Deflty he picked a long golden hair from Cowan’s shirt. Evidently it had been left there when he was making his way through the trees beside Ruanne.

“Blond?” Besi John’s eyes were hard. “Why, there ain’t a blonde within miles but that Forbes girl!”

“I think,” Donner said coolly, “we had better tie this man up until we investigate a little further. I found him trying to crawl into the hatch. A minute later and he would have been out of sight.”

He turned.

“Mataga, send a couple of men ashore at once. I don’t like the looks of things.” He hesitated. “I’ll go with you.”

S
TEVE COWAN, TIED to the rail on the starboard side, watched the sky grow gray. At first there had been some sounds ashore, but then the island had settled into silence.
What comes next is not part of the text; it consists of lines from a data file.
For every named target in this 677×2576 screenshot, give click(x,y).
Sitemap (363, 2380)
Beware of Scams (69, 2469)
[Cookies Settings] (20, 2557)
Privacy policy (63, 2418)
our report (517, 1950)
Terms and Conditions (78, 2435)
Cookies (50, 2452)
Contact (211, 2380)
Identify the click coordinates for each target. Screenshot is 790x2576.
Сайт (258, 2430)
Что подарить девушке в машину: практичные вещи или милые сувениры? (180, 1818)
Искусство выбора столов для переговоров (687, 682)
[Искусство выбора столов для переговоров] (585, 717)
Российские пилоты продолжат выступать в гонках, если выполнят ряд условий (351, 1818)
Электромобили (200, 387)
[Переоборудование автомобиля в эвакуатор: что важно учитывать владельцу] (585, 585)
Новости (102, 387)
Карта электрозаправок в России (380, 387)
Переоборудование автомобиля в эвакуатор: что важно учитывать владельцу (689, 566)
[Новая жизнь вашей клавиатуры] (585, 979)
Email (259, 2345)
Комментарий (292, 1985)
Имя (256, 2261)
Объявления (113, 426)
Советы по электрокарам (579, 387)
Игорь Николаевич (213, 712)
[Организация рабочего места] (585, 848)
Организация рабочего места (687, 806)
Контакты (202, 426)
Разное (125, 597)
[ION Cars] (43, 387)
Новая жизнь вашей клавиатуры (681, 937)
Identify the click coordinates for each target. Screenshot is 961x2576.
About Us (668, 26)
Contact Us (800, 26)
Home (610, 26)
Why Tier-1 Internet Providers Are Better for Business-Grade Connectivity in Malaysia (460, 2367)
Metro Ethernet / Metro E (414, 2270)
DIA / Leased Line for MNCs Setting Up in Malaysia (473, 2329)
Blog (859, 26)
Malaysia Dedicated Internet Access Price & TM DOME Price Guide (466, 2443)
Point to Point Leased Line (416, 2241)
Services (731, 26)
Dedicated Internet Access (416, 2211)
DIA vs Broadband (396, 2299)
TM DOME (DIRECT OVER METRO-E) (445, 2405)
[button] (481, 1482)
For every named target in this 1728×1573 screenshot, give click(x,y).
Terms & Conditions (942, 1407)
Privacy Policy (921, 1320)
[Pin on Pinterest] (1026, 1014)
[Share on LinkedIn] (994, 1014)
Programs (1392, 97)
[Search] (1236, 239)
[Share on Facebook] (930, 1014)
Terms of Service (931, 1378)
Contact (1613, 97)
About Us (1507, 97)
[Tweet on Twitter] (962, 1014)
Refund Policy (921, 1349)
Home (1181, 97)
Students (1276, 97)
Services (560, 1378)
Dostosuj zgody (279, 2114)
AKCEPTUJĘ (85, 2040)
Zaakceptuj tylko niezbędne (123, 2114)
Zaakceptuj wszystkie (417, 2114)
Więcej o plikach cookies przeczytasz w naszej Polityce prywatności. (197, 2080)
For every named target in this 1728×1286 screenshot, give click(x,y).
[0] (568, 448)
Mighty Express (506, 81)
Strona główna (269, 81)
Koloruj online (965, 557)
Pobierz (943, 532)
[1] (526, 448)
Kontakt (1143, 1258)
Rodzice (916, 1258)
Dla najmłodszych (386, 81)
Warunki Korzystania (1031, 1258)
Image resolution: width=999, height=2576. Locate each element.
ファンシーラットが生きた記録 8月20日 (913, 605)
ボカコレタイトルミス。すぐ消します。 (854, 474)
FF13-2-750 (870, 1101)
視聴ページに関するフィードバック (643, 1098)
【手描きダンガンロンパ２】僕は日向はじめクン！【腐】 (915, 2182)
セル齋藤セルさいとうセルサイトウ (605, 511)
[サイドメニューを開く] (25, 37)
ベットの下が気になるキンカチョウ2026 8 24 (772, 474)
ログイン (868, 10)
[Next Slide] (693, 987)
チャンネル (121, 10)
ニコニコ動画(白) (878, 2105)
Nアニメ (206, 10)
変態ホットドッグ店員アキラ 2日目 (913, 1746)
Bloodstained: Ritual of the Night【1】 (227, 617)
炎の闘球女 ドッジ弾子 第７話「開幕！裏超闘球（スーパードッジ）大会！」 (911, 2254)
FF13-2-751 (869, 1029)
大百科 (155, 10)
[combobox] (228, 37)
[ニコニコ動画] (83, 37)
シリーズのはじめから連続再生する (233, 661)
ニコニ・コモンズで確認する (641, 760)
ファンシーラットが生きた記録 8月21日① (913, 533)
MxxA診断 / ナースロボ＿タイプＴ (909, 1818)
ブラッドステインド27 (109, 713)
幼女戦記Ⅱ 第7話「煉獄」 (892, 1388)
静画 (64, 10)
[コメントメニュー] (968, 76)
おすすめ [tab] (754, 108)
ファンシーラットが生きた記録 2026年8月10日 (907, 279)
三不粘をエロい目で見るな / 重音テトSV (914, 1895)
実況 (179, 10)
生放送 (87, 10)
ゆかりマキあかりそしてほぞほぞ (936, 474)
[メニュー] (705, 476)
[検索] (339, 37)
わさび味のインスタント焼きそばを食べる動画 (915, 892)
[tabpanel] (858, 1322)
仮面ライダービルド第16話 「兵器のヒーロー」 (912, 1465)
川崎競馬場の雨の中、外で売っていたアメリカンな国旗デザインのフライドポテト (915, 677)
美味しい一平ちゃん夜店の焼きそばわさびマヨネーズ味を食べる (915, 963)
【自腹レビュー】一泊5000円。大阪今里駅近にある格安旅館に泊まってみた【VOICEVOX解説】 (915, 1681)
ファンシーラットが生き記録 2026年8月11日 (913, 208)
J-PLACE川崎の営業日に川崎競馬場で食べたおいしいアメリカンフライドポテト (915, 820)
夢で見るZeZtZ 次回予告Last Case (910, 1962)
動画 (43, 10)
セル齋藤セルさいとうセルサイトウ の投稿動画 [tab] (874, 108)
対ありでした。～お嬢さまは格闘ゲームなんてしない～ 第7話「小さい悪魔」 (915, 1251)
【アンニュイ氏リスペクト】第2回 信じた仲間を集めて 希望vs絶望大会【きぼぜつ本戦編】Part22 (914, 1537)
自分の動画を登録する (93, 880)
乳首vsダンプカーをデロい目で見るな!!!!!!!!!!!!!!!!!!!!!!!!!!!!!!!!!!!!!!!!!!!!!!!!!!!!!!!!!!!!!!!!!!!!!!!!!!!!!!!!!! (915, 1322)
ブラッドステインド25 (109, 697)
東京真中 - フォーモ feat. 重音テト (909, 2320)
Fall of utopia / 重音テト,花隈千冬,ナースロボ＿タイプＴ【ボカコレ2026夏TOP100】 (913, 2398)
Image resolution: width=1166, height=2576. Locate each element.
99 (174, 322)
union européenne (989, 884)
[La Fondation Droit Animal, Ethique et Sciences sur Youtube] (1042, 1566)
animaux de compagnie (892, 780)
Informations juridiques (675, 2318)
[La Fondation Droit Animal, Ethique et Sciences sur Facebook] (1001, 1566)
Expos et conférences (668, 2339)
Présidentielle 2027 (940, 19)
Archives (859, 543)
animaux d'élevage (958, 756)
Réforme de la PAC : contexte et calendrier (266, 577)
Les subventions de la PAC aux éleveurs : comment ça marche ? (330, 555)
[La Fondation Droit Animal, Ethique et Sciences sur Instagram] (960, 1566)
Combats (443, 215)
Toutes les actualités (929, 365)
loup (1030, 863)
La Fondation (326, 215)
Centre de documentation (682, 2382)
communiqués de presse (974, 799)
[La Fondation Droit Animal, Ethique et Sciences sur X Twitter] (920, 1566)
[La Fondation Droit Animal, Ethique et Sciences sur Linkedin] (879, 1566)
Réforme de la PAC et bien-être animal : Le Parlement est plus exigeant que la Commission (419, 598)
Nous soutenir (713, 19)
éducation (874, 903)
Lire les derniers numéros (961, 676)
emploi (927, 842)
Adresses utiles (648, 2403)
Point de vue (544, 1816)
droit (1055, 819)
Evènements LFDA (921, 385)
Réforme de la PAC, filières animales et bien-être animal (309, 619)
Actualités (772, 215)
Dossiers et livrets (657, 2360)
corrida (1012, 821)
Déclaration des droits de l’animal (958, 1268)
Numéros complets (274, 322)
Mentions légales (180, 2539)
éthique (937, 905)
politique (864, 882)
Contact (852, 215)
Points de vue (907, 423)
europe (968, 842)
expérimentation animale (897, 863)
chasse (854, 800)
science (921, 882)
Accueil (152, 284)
Nothing had happened. Down in the hold amidships the time bomb ticked on. Or had it stopped? Was all his work to be futile, after all? Cowan sat against the rail, gazing blindly ahead of him, weary as he had never been. On the deck, a few yards away, Joe Gotto, the exgangster was sitting beside. Chiv Laran.

Past them, Cowan could see the open manhole in the deck. He stared, then slowly his weariness fell away. He looked at Joe and Chiv thoughtfully.

“Who opened that manhole?” he demanded suddenly.

Joe glanced up lazily, shifting his rifle.

“That?” He shrugged. “Mataga. He said it would have to be cleaned. He’s as bad as Forbes was. Always cleaning something.”

Cowan eyed the two again.

“You don’t look to me like a sucker, Joe,” he said. “But your side of this deal doesn’t smell so good.”

“Shut up,” Chiv said harshly. “We ain’t turnin’ you loose.”

“You’d be smart if you did,” Steve Cowan declared. “What’s your cut on this deal? You ever think of how much you’ll get—
if
they split the dough they get for these planes? By the time each of you gets a cut, your end wouldn’t buy you a ticket to a safe port. I know that Mataga. He’d doublecross his own mother.”

Joe looked at the Yank thoughtfully.

“So what? If he don’t collect, we can’t.”

“No?” Cowan glanced at Chiv, who was listening sullenly. “Why is Mataga keeping Forbes alive? Forbes has a cache of jewels aboard this ship, that’s why. Did Mataga tell you that? Or Donner?”

Cowan glanced shoreward, but there was no sign of life.

“Or did they tell you there was a war on? That the Japanese had bombed Pearl Harbor?”

“Is that straight?” Gotto scowled. “Why, I’d like to—”

“What’s it to you?” Chiv demanded. “The cops run you out, didn’t they?”

“Sure,” Joe argued. “But what the devil! If the Japanese and Nazis take the States, my racket is sunk. I can’t compete with them guys. When I knock over a bank, I want to know there’s some dough in it.”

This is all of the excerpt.